Supplied information ->
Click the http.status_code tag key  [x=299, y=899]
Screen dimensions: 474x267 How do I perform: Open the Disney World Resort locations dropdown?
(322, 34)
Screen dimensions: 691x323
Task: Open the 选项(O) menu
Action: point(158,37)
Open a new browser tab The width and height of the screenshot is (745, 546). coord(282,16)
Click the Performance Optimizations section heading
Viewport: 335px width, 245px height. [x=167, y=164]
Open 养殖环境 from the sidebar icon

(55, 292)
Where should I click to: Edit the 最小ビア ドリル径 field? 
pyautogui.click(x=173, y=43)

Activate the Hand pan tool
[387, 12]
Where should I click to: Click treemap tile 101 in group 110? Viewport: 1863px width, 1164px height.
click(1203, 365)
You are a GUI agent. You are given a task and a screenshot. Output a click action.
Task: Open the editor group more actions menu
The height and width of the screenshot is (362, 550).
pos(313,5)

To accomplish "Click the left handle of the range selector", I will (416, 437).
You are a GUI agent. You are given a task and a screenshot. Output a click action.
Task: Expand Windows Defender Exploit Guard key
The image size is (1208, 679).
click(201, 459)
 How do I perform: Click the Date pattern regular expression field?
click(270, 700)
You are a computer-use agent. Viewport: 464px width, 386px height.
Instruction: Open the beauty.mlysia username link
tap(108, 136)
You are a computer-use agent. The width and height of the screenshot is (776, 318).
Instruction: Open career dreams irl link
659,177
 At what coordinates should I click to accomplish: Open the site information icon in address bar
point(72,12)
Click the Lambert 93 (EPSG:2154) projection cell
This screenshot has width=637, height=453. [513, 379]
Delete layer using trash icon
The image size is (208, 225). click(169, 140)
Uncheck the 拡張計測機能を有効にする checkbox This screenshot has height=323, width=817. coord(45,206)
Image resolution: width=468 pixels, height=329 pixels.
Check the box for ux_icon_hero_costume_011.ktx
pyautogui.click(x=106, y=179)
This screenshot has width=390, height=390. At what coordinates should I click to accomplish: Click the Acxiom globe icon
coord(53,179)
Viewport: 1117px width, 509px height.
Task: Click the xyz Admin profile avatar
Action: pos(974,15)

What to produce -> Recast the material above as a JSON array of strings, with one string for each line and no entries for blank lines.

Full response ->
[
  "Click the http.status_code tag key  [x=299, y=899]",
  "Screen dimensions: 474x267 How do I perform: Open the Disney World Resort locations dropdown?",
  "(322, 34)",
  "Screen dimensions: 691x323",
  "Task: Open the 选项(O) menu",
  "Action: point(158,37)",
  "Open a new browser tab The width and height of the screenshot is (745, 546). coord(282,16)",
  "Click the Performance Optimizations section heading",
  "Viewport: 335px width, 245px height. [x=167, y=164]",
  "Open 养殖环境 from the sidebar icon",
  "(55, 292)",
  "Where should I click to: Edit the 最小ビア ドリル径 field? ",
  "pyautogui.click(x=173, y=43)",
  "Activate the Hand pan tool",
  "[387, 12]",
  "Where should I click to: Click treemap tile 101 in group 110? Viewport: 1863px width, 1164px height.",
  "click(1203, 365)",
  "You are a GUI agent. You are given a task and a screenshot. Output a click action.",
  "Task: Open the editor group more actions menu",
  "The height and width of the screenshot is (362, 550).",
  "pos(313,5)",
  "To accomplish \"Click the left handle of the range selector\", I will (416, 437).",
  "You are a GUI agent. You are given a task and a screenshot. Output a click action.",
  "Task: Expand Windows Defender Exploit Guard key",
  "The image size is (1208, 679).",
  "click(201, 459)",
  " How do I perform: Click the Date pattern regular expression field?",
  "click(270, 700)",
  "You are a computer-use agent. Viewport: 464px width, 386px height.",
  "Instruction: Open the beauty.mlysia username link",
  "tap(108, 136)",
  "You are a computer-use agent. The width and height of the screenshot is (776, 318).",
  "Instruction: Open career dreams irl link",
  "659,177",
  " At what coordinates should I click to accomplish: Open the site information icon in address bar",
  "point(72,12)",
  "Click the Lambert 93 (EPSG:2154) projection cell",
  "This screenshot has width=637, height=453. [513, 379]",
  "Delete layer using trash icon",
  "The image size is (208, 225). click(169, 140)",
  "Uncheck the 拡張計測機能を有効にする checkbox This screenshot has height=323, width=817. coord(45,206)",
  "Image resolution: width=468 pixels, height=329 pixels.",
  "Check the box for ux_icon_hero_costume_011.ktx",
  "pyautogui.click(x=106, y=179)",
  "This screenshot has width=390, height=390. At what coordinates should I click to accomplish: Click the Acxiom globe icon",
  "coord(53,179)",
  "Viewport: 1117px width, 509px height.",
  "Task: Click the xyz Admin profile avatar",
  "Action: pos(974,15)"
]